Many of you reading this probably don’t know who Sean Delonas is and, before last week, I didn’t either. But now, Delonas and his employer the New York Post are under fire over a political cartoon that the National Association for the Advancement of Colored People and others claim is “racist” and is a form of “hate speech.”
Sound the bell, folks, because the opportunism train is coming to town!
On Wednesday, Feb. 18, the New York Post ran a cartoon by artist Delonas that lampooned the recent story of a Connecticut woman who was mauled by a pet chimpanzee.
In the cartoon, two officers are seen talking over a chimpanzee that they have just shot dead, saying, “They’ll have to find someone else to write the next stimulus bill.”
President Barack Obama signed the economic stimulus bill the day before the cartoon was printed, and several groups and individuals — the NAACP and the Rev. Al Sharpton included — have claimed that it is “racist” and likens blacks to monkeys.
Sharpton, in a statement on his website, wrote, “The cartoon in today’s New York Post is troubling at best, given the racist attacks throughout history that have made African-Americans synonymous with monkeys … Being that the stimulus bill has been the first legislative victory of President Barack Obama … it is not a reach to wonder whether the Post cartoonist was inferring that a monkey wrote it?”
“Al” was so quick on the “racism” trigger that he seems to have forgotten his own sordid past. I’m sure former presidential hopeful Mitt Romney remembers, though. In 2007 Sharpton came under fire for comments he made about Mormonism and how “those who really believe in God” would defeat Romney’s presidential bid. Can anyone say, “double standard?”
The cartoon was not racist, but rather, did what political cartoons do — use satire and social commentary to convey an opinion about a current political or social situation.
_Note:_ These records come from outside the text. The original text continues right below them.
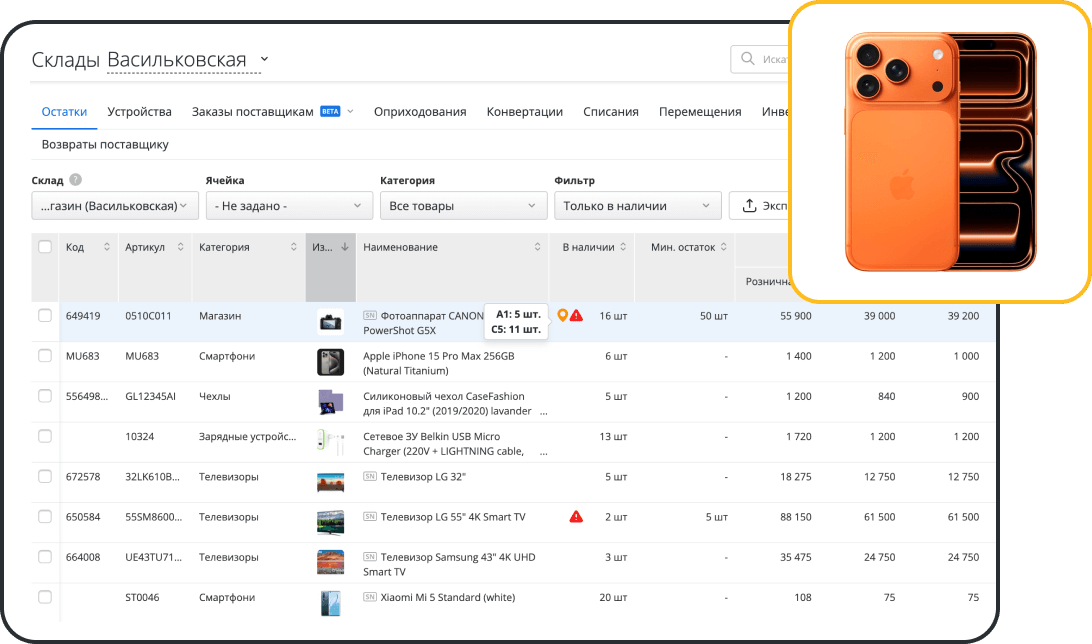Check the select-all checkbox in table header
The image size is (1092, 644).
pyautogui.click(x=45, y=246)
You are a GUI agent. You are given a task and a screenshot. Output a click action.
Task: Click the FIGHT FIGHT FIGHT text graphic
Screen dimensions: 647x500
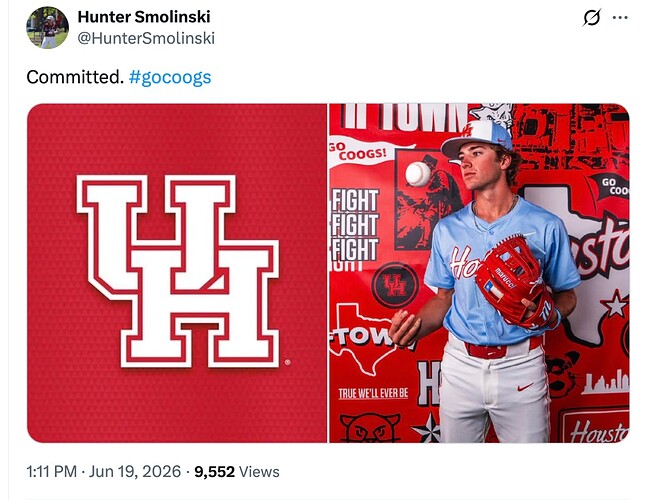point(354,225)
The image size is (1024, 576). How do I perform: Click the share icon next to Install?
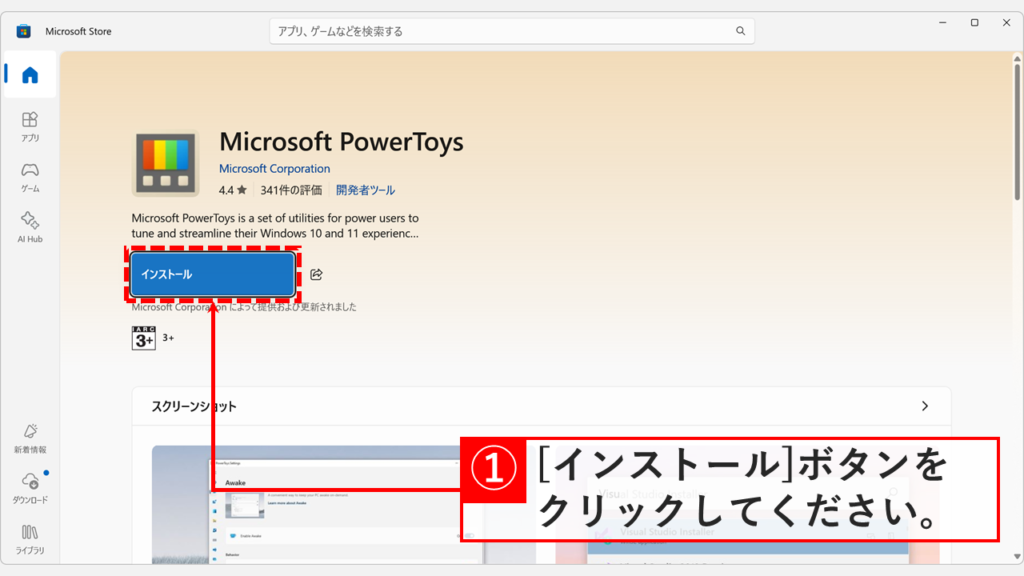(318, 271)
The opportunism and knee-jerk reaction that has been demonstrated over this story is incredible. National Urban League president Marc Morial, according to CNN, called the cartoon “unacceptable.” Jeff Johnson, a Black Entertainment Television host, said, “None of this is appropriate on any level,” and civil rights leader Earl Ofari Hutchinson demanded an apology from the Post.
But the NAACP, in perhaps the biggest form of faux outrage, called for the firing of Delonas from the newspaper.
According to NAACP opportunist, I mean, President Benjamin Todd Jealous, “There is consensus that if the Post does not … get rid of the journalists who are responsible for this bit of hate speech seeing the light of day, we will move this from a local, regional issue to a very national issue.”
Was that a threat, Todd? Aren’t there much bigger fish to fry, like perhaps Sharpton, or maybe even Jesse Jackson? The double standard that is present here is nothing less than appalling.
Where was the NAACP’s outrage when Sharpton insulted Mormons nationwide, or when Jackson called New York “Hymietown,” in reference to its Jewish population, or called Israel a “theocracy?” Apparently, that stuff was all fine and dandy by NAACP standards, and was not considered “hate speech.”
Political cartoons are always going to be misunderstood by those who don’t get their meaning, but to cause this kind of uproar is just ridiculous. This incident only goes to show that the NAACP lives by a set of double standards.
Many of its supporters have less than savory records themselves, and the lack of outrage the NAACP demonstrated during the scandals they have caused is nothing less than outrageous.
Perhaps the NAACP should change its own name to the “National Association for the Advancement of Opportunists?”
Gerry Wachovsky is a graduate student and a columnist for the Daily Forty-Niner.